The Formation and Future of Fossil Fuels


What the Frack? The Formation and Future of Fossil Fuels

Older residents of the US may recall a television comedy that ran during the years 1962-1971, and much longer in reruns, concerned with the energy system. The show, called The Beverly Hillbillies, was the story of a “man named Jed” from the mountains, who became rich when his hunting bullet struck oil.

The idea was already rather unlikely in the 1960s, but not yet absurd. Before our modern oil industry was developed, oil did seep to the surface at many places around the world. For example, the ice-age bones of saber-toothed cats, mammoths and other creatures of the La Brea Tar Pits of southern California are stuck in the sticky left-overs from oil seeps, after the more-liquid parts evaporated or were “eaten” by microbes (see figure below).

Top: Historical photo of tar pits at La Brea. Bottom: Reconstruction sketch of a saber-toothed tiger, sloth, and dire wolf.
Historical photo of the tar pits at La Brea, in western Los Angeles, California. The tar pits formed from seeping oil before the oil wells were drilled. Many animals were trapped in the sticky tar in the past, and their bones have been studied, yielding reconstructions such as this one showing a restoration of saber-toothed tiger, sloth, and dire wolf at La Brea, Calif. By E. Christman.

The first modern oil well, the Drake Well in western Pennsylvania, was drilled in 1859 at the site of natural oil seeps. Native people had used the oil, and Europeans were using it in medicine and in lamps.

▶ [Given entries]
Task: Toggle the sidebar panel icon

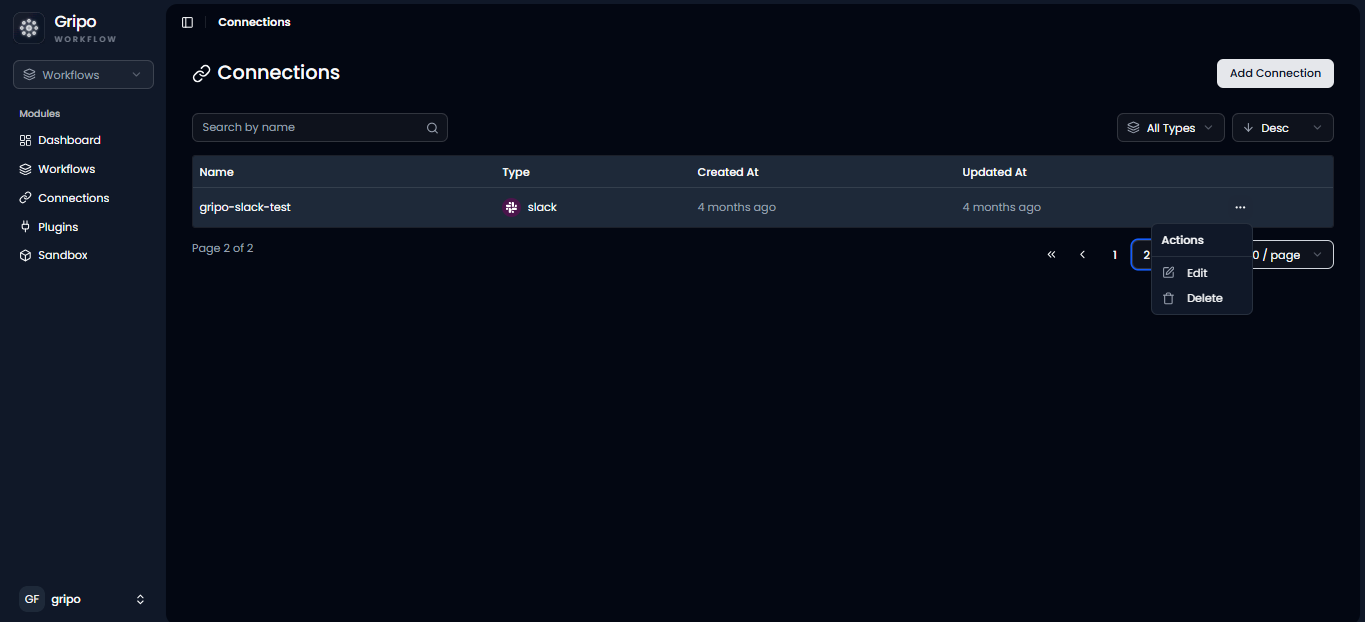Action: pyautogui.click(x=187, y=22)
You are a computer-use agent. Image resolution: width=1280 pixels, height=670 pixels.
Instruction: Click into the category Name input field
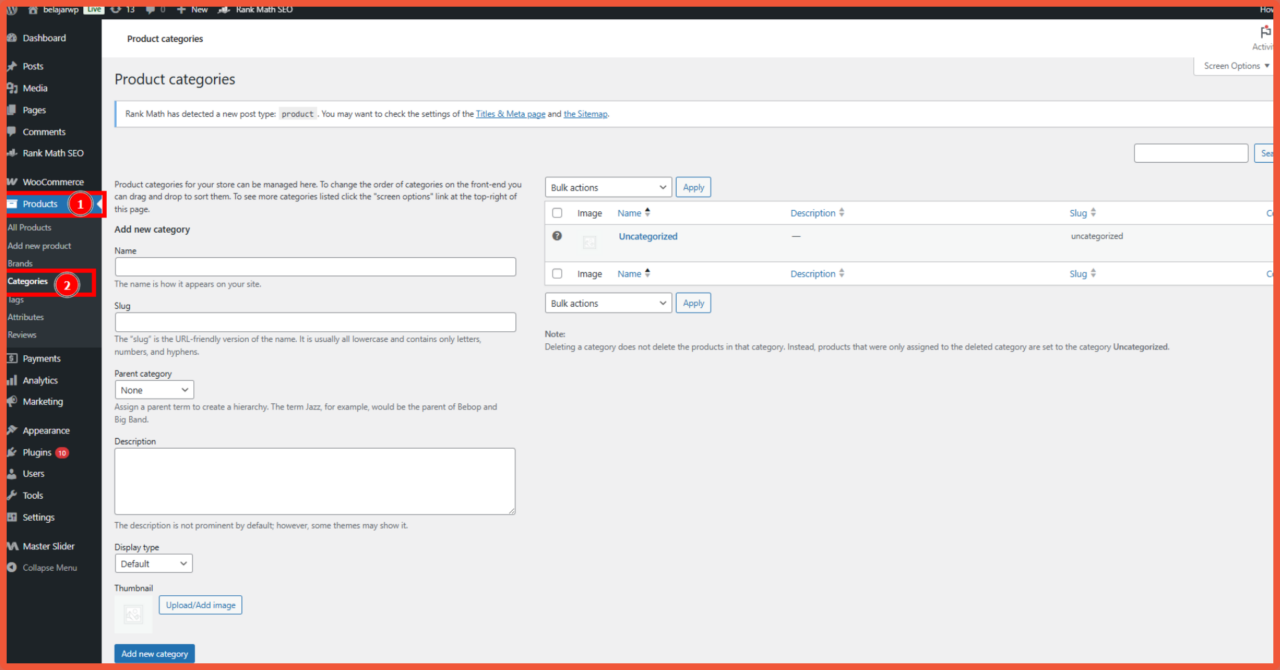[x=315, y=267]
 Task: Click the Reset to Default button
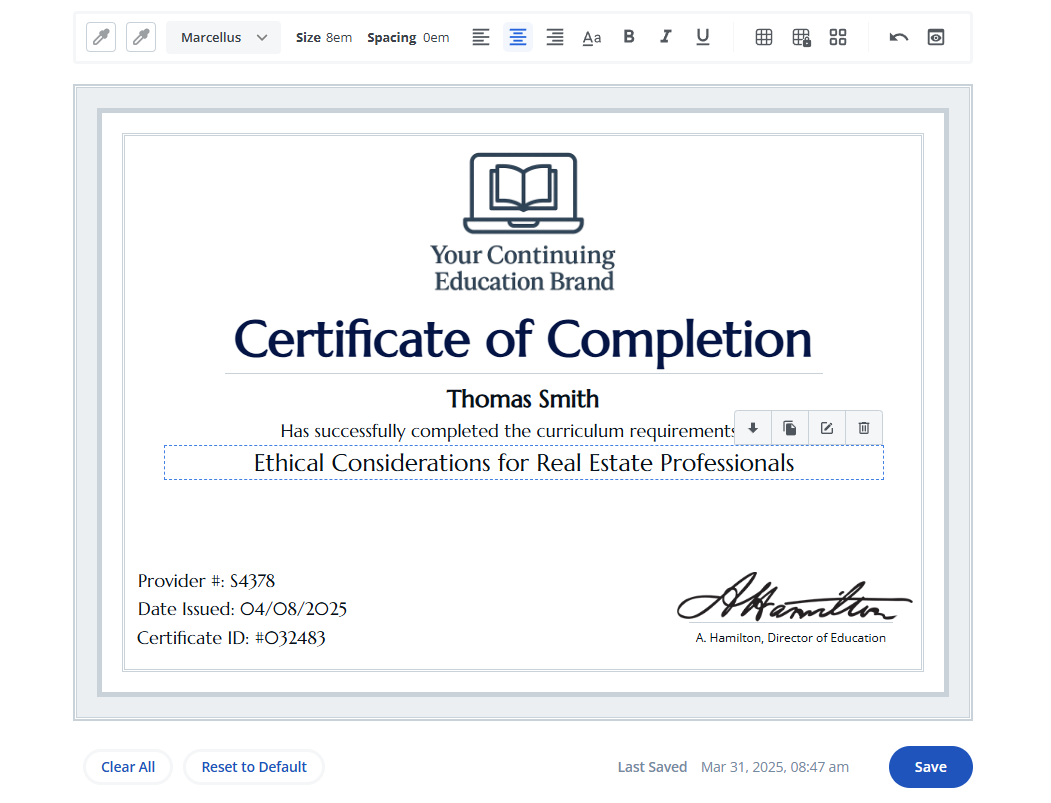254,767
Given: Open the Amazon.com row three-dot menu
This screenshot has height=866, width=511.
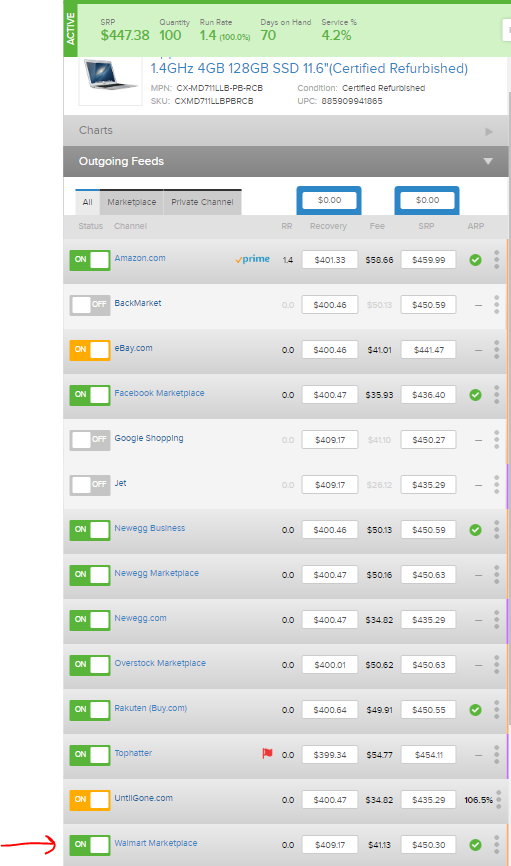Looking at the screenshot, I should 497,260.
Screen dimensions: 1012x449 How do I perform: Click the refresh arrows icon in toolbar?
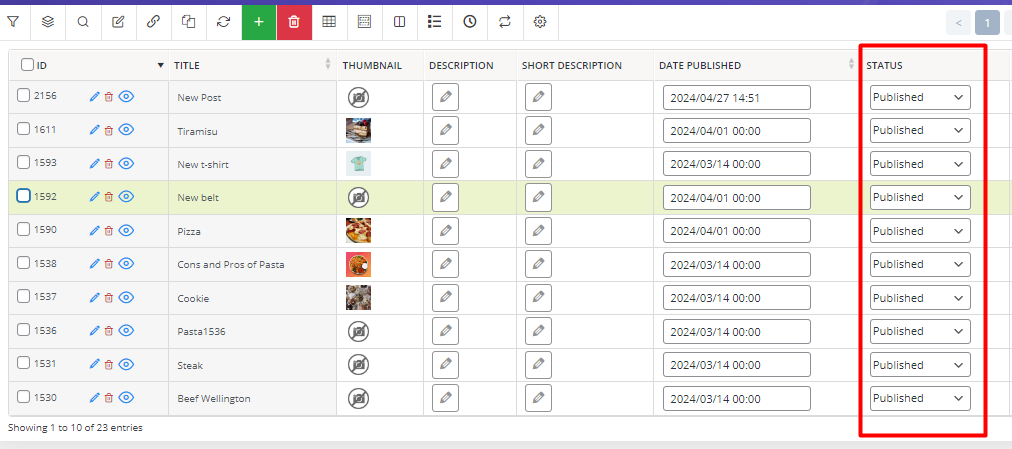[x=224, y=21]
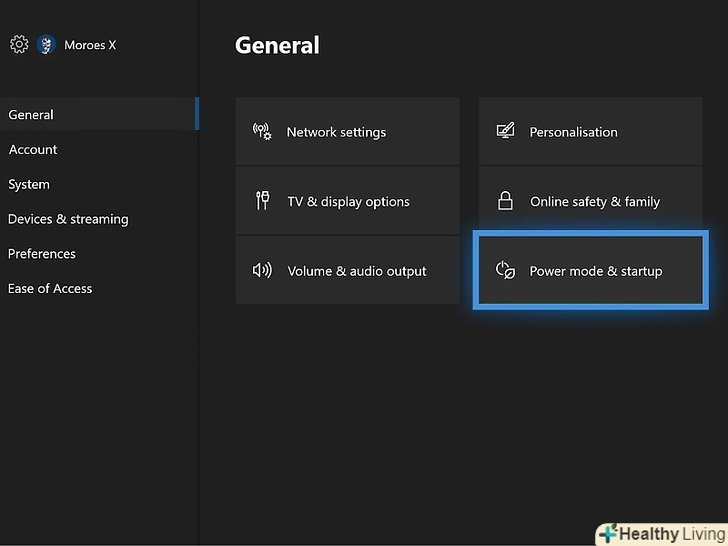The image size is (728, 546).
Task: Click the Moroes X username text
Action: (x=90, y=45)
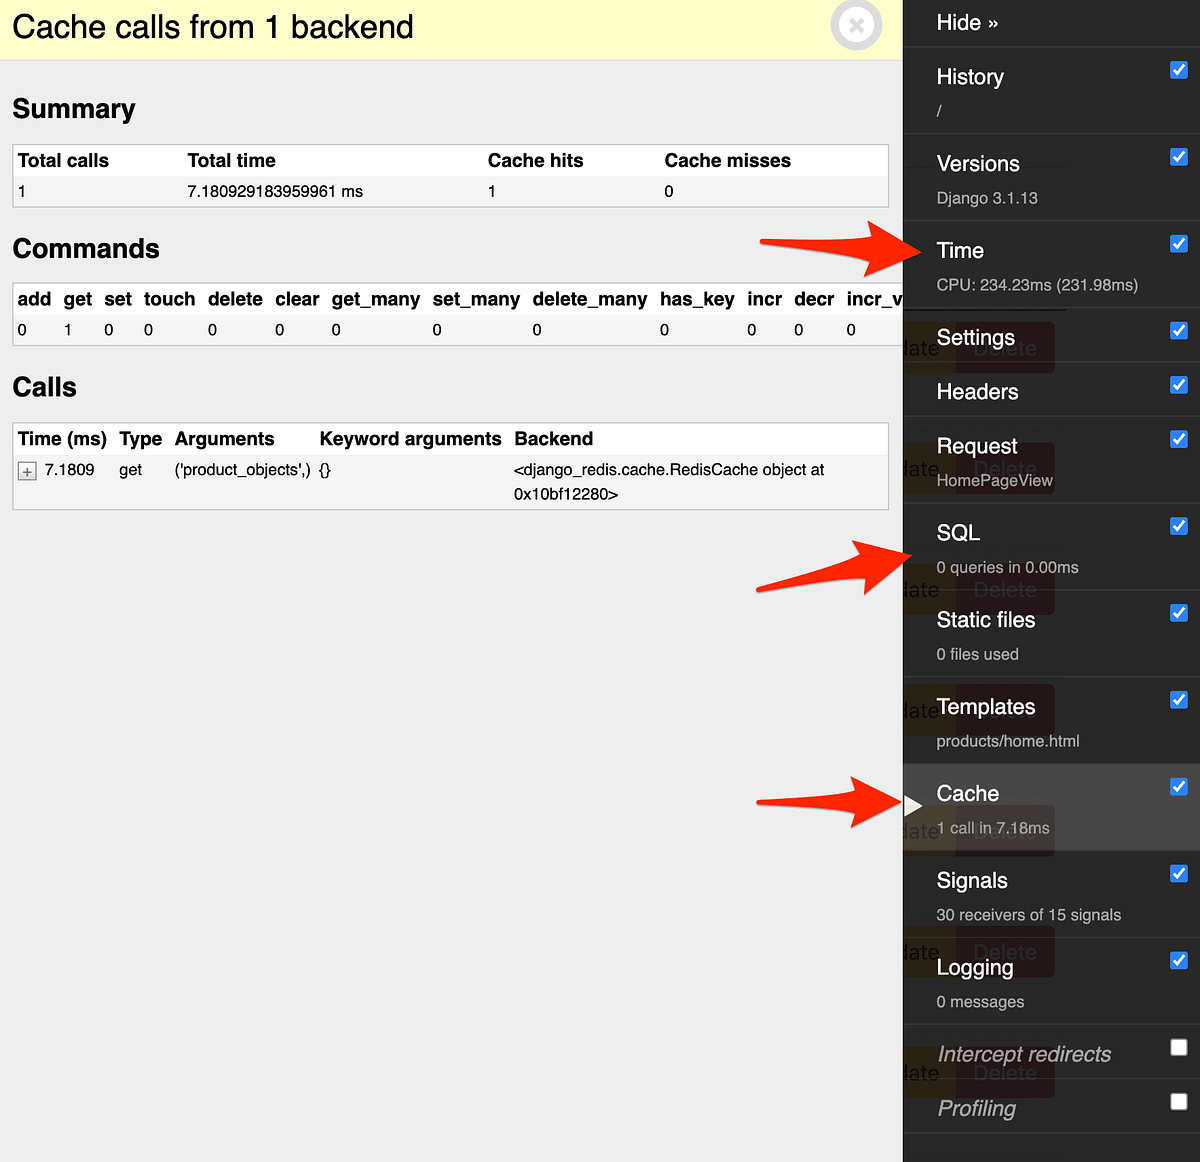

▶ [Required action]
Proceed with the piece on the formation and future of fossil fuels, picking up after its last sentence.

▶ [Result of this exercise]
For more about oil and gas seeps, including dice for games, and weapons, made by native people from “tar” or asphaltum at oil seeps, see USGS.

Throughout history, people had relied on springs that produce water, and for millennia had drilled or dug down to get more water. People had even occasionally gotten oil and gas from their water wells, so it is not surprising that someone (Edwin Drake) decided to drill at one of the many natural oil seeps to get more oil (see figure below).

modern vs. new oil wells. More in caption below
An old print, probably 1891, showing a modern oil well for that time, in comparison to the original Drake Well from 1859, and a picture of Colonel Drake.

Natural oil seeps still exist, but most are long-gone, except in the most remote places including far down on special parts of the sea floor. Huge numbers of oil and gas wells since the Drake Well—maybe more than a million—have rapidly pumped out the oil that would have seeped slowly to the surface over millennia and longer. The idea of a modern mountaineer hitting a huge new oil field with a stray bullet really is absurd.